## Task
Copy the following records verbatim, beginning at the line that contains "Click info icon" and stopping after the line that contains "I will 699,529.".

## Exercise material
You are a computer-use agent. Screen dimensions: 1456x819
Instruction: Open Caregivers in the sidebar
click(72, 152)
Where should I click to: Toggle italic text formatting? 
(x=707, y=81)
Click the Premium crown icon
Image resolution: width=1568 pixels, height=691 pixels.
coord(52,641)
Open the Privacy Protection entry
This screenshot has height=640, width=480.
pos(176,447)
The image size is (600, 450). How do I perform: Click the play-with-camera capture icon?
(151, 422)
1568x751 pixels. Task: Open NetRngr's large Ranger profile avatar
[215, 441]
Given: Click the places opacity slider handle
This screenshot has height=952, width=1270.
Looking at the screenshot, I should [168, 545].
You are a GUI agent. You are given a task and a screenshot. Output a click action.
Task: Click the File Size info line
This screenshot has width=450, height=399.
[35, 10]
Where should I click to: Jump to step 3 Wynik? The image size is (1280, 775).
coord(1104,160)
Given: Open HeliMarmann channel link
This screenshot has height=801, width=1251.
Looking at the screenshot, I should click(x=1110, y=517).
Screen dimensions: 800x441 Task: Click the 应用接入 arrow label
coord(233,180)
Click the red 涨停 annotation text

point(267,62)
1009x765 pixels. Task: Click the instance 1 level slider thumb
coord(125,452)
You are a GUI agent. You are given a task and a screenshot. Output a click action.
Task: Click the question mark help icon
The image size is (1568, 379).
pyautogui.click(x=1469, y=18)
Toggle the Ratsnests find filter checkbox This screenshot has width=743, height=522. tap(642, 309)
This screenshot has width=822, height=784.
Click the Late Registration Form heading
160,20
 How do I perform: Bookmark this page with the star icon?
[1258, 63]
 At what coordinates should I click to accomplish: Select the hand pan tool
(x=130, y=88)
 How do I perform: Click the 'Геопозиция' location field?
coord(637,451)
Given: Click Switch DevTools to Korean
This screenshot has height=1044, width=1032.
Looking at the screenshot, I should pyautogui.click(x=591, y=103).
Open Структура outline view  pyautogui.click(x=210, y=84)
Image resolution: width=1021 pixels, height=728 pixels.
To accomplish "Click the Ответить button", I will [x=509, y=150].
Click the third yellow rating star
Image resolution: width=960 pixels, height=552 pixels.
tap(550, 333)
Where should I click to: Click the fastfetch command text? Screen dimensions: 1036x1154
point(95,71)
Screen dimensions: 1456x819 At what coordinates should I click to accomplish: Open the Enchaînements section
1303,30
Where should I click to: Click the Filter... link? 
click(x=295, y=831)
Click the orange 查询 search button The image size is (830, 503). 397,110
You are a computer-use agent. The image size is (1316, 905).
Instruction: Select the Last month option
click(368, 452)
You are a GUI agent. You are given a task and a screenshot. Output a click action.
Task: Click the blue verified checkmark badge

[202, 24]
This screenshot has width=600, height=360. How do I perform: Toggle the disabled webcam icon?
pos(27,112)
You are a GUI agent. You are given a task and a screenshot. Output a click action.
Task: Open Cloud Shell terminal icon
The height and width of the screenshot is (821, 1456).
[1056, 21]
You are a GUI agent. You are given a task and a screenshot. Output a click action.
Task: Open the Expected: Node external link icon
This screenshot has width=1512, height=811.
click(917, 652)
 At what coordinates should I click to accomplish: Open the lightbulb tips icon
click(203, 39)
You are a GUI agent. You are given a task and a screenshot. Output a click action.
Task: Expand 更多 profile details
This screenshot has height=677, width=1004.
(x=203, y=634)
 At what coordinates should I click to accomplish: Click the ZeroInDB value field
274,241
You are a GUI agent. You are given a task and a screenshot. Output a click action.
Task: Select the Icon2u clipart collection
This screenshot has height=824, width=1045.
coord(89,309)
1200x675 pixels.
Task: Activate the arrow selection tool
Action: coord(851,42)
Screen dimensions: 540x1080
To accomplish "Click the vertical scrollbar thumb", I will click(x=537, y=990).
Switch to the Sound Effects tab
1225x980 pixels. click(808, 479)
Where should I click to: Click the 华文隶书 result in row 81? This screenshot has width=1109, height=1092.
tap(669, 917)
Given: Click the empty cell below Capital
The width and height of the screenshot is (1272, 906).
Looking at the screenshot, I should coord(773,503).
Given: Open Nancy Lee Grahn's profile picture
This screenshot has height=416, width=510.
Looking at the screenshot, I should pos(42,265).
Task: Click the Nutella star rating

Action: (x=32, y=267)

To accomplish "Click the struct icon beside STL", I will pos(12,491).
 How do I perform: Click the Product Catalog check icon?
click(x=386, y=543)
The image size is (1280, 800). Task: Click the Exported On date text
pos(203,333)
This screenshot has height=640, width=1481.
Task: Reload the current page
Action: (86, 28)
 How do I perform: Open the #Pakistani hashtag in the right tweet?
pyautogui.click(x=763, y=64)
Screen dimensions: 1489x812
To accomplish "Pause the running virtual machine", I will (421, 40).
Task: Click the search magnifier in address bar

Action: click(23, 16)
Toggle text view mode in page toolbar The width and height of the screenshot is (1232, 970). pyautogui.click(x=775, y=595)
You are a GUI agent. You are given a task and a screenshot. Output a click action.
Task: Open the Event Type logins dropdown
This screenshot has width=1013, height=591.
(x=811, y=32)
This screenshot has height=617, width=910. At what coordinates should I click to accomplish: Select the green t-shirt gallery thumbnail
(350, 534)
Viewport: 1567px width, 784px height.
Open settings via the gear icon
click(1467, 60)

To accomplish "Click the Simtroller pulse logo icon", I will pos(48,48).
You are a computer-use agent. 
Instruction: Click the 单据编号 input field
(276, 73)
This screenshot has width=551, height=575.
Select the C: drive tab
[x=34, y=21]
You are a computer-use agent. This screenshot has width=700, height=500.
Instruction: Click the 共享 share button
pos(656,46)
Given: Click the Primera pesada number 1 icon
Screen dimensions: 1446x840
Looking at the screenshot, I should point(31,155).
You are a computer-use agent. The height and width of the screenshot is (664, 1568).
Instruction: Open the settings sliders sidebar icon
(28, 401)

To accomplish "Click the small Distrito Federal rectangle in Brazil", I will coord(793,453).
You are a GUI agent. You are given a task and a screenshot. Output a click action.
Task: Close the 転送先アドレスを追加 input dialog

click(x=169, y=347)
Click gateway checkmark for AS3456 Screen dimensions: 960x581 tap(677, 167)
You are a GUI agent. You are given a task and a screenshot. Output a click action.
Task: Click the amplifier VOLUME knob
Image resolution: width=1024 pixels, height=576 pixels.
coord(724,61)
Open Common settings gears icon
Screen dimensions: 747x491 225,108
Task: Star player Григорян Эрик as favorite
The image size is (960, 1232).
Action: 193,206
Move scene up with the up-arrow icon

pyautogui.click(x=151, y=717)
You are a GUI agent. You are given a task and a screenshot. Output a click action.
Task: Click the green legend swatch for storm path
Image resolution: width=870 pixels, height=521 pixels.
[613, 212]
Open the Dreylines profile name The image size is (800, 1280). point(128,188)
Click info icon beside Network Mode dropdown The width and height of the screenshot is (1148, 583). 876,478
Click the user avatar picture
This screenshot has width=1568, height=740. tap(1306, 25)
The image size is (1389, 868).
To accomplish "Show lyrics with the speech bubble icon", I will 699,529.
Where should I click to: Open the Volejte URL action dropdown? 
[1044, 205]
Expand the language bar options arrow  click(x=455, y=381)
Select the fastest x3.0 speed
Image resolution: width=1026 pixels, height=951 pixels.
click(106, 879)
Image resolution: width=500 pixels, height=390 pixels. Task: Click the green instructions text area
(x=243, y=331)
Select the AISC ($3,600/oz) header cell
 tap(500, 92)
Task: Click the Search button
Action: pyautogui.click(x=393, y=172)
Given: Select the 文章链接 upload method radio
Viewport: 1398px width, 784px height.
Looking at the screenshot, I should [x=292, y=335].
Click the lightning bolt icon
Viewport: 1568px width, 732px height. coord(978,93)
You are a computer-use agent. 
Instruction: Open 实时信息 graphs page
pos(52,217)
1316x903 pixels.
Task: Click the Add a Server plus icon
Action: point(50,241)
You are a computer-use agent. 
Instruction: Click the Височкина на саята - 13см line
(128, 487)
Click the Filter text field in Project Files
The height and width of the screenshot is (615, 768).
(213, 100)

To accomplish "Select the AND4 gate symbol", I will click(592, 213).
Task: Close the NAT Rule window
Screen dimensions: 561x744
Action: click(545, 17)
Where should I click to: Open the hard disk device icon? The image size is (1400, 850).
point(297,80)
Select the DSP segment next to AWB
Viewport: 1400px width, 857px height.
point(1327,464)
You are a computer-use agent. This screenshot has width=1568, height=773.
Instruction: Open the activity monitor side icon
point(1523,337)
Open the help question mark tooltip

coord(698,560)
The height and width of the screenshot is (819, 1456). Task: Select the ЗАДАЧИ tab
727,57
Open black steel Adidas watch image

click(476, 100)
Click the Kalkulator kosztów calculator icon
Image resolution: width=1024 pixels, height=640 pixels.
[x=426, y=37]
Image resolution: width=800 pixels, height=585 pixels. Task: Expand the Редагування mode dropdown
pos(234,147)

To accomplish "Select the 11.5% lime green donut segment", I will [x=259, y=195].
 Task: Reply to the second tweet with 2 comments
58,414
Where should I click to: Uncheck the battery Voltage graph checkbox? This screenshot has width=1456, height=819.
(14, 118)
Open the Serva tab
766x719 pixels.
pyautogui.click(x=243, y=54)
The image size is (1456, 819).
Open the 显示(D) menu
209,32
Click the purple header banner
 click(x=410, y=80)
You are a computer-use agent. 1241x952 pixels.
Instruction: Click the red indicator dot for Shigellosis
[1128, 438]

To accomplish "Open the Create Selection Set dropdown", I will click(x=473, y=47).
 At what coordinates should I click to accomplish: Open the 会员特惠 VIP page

## Exercise solution
Click info icon beside Network Mode dropdown The width and height of the screenshot is (1148, 583). 876,478
Click the user avatar picture
This screenshot has width=1568, height=740. tap(1306, 25)
The image size is (1389, 868).
To accomplish "Show lyrics with the speech bubble icon", I will 699,529.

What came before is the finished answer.